Supplied passage.
<<<<

[1]This Timeless And Boldly Optimistic Idea Could Change Your Life:

    "Our actions may be impeded…but there can be no impeding our
    intentions or dispositions. Because we can accommodate and adapt.
    The mind adapts and converts to its own purposes the obstacle to our
    acting.

    And then [Marcus Aurelius, in Mediations] concluded with powerful
    words destined for a maxim.

    "The impediment to action advances action. What stands in the way
    becomes the way."

    These words were scrawled by Marcus Aurelius himself, to himself,
    likely on the battlefront as he lead the Roman Army against
    barbarian tribes or possibly at the palace amongst the intrigue and
    pressure. Not exactly a happy or encouraging place to be.

    Yet in the years since I first read it, I've started to understand
    is that this little paragraph is the perspective for a special kind
    of optimism. Stoic optimism.

    I'm sure that sounds like an oxymoron, but stoicism gets a bad-and
    unfair-rap.

>>>>

Records.

<<<<

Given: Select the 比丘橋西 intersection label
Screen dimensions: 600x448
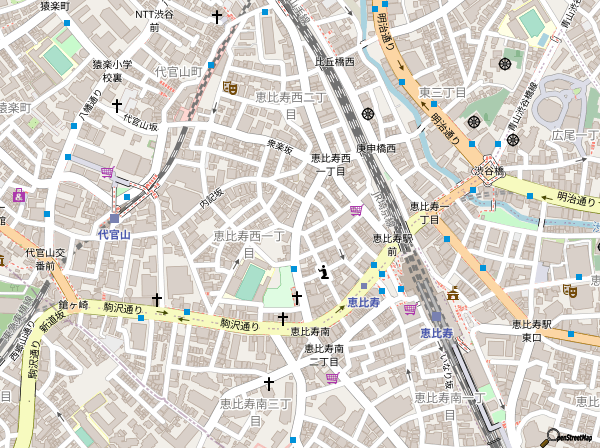Looking at the screenshot, I should click(335, 61).
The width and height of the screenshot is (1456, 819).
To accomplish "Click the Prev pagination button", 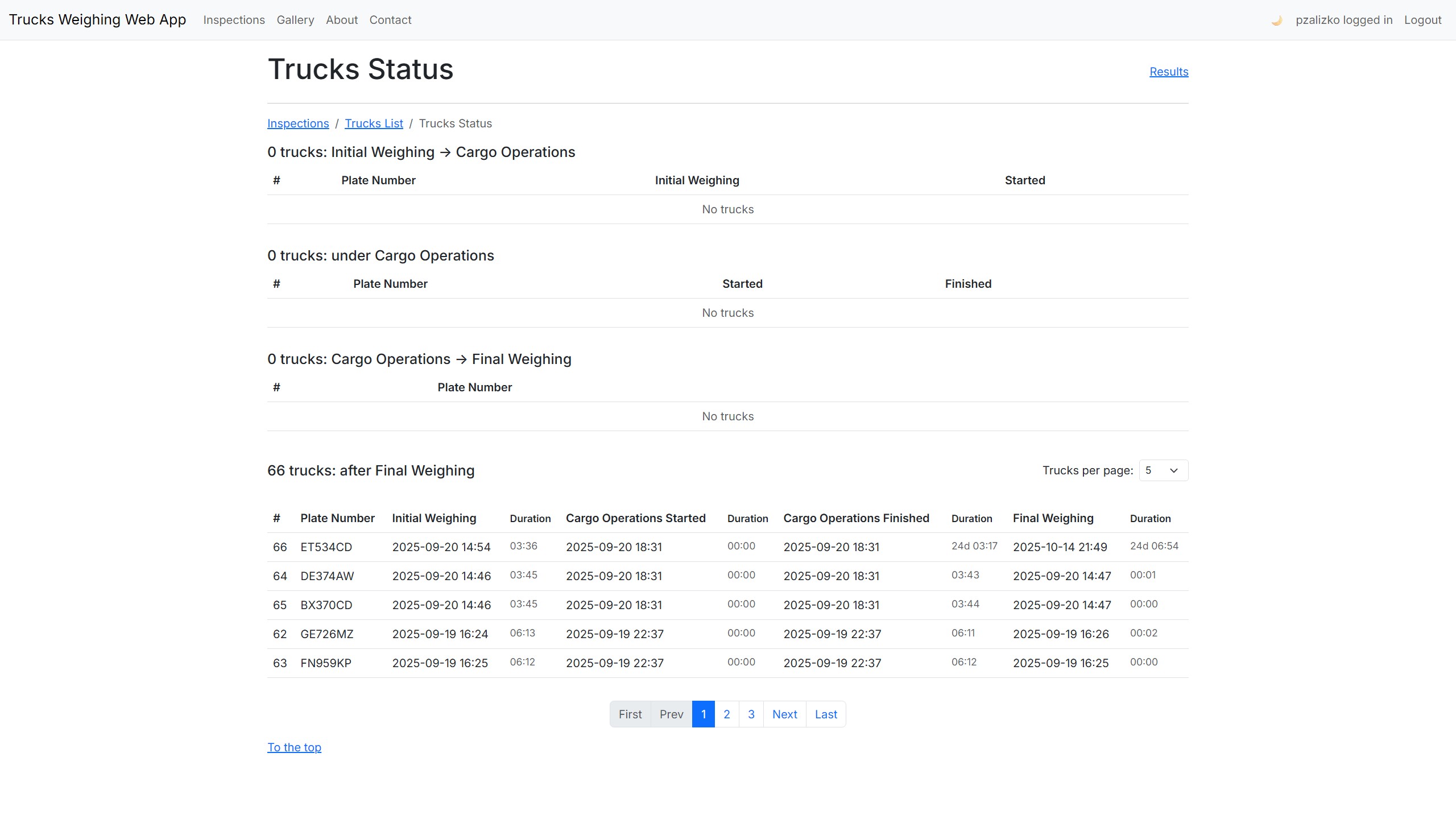I will click(x=671, y=714).
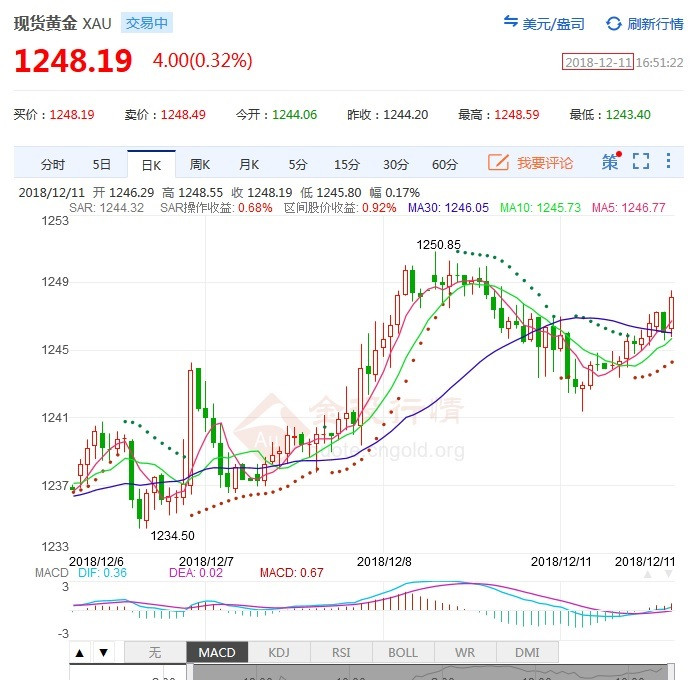Click the up arrow below the chart
The width and height of the screenshot is (698, 680).
81,653
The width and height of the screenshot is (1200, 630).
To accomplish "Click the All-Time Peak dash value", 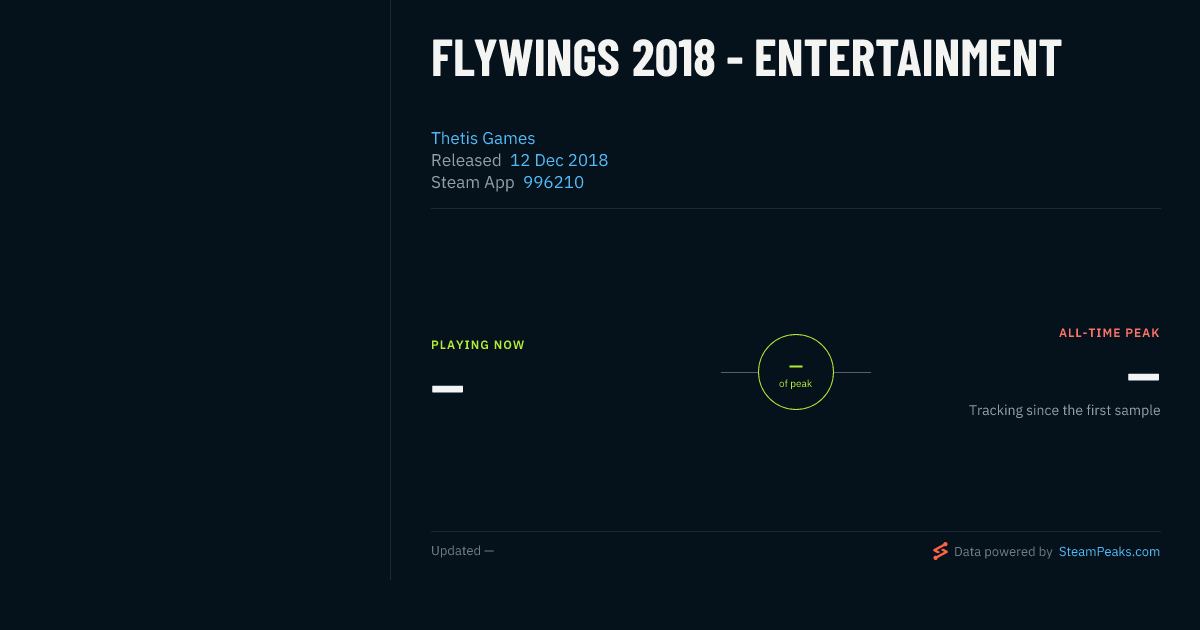I will 1143,377.
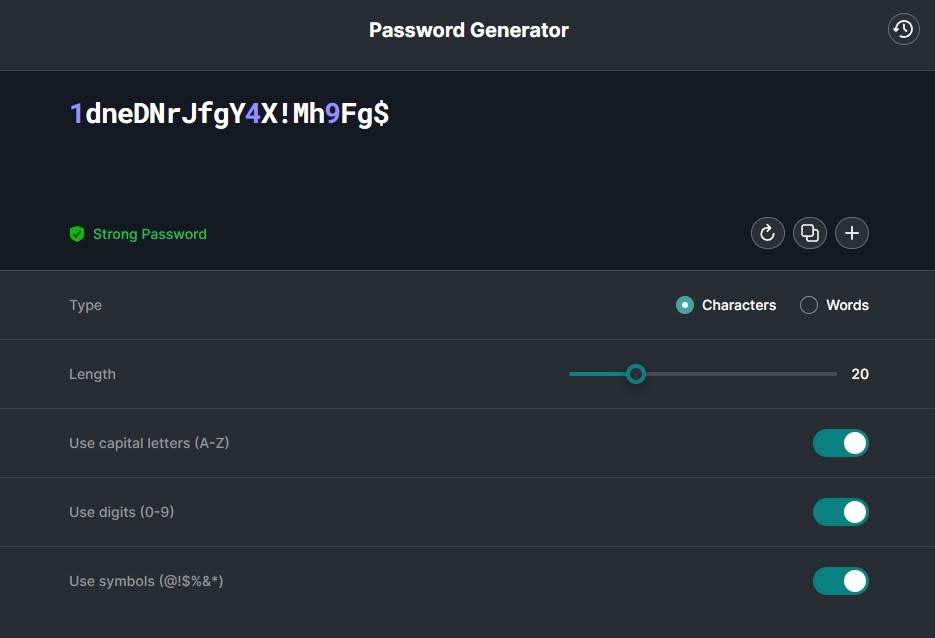Switch off the Use symbols toggle
Image resolution: width=935 pixels, height=638 pixels.
[840, 581]
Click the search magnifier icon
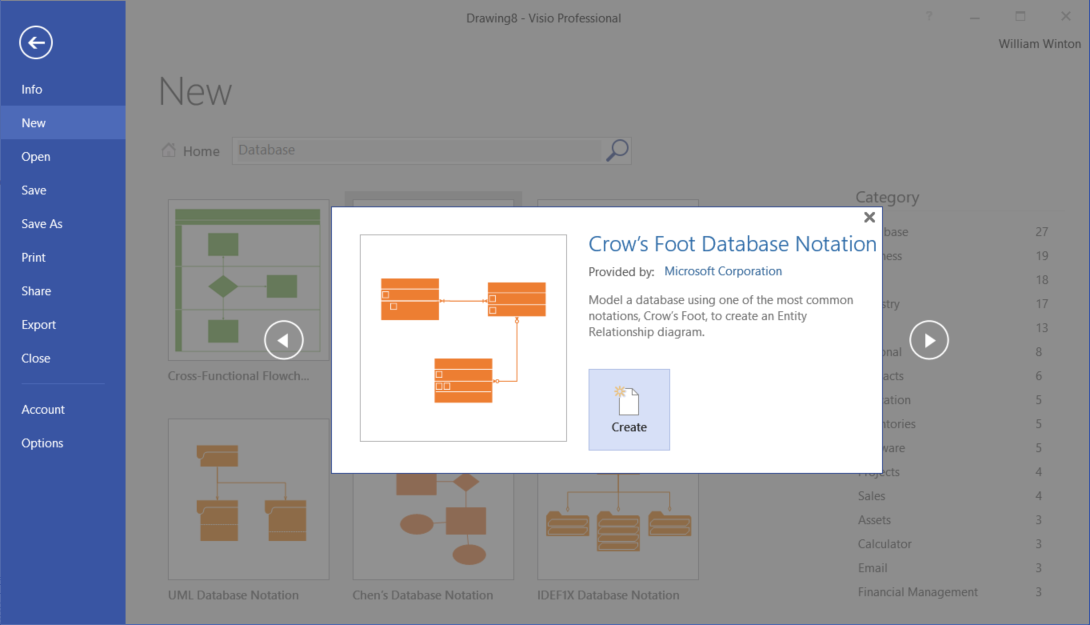 point(617,150)
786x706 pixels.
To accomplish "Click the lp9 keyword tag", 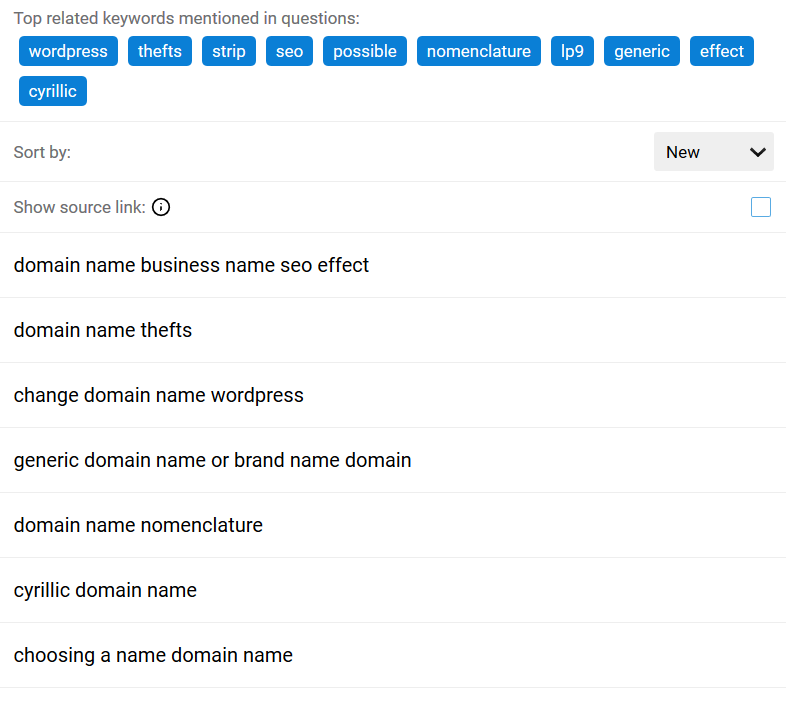I will point(572,51).
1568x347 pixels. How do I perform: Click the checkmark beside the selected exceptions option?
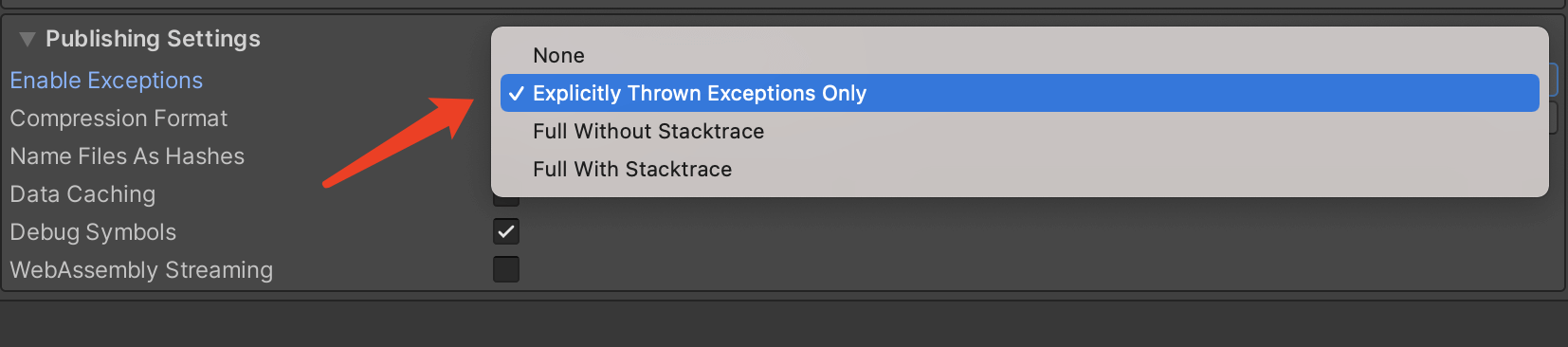click(x=517, y=93)
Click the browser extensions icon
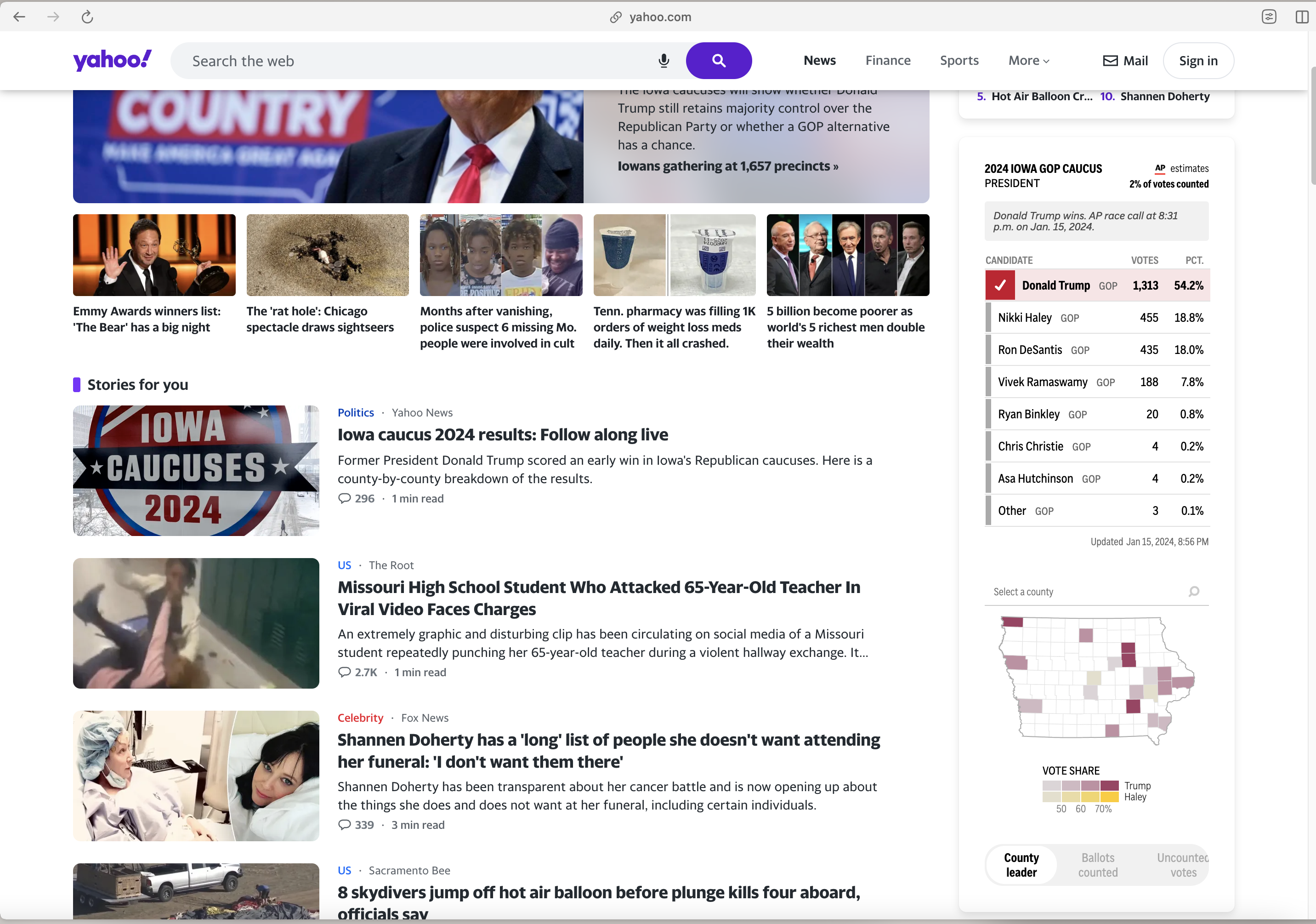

>>>>

Can you print the Marcus Aurelius passage above, beginning at "Yet in the years" and stopping after "unfair-rap."?

Expected answer.
Yet in the years since I first read it, I've started to understand
    is that this little paragraph is the perspective for a special kind
    of optimism. Stoic optimism.

    I'm sure that sounds like an oxymoron, but stoicism gets a bad-and
    unfair-rap.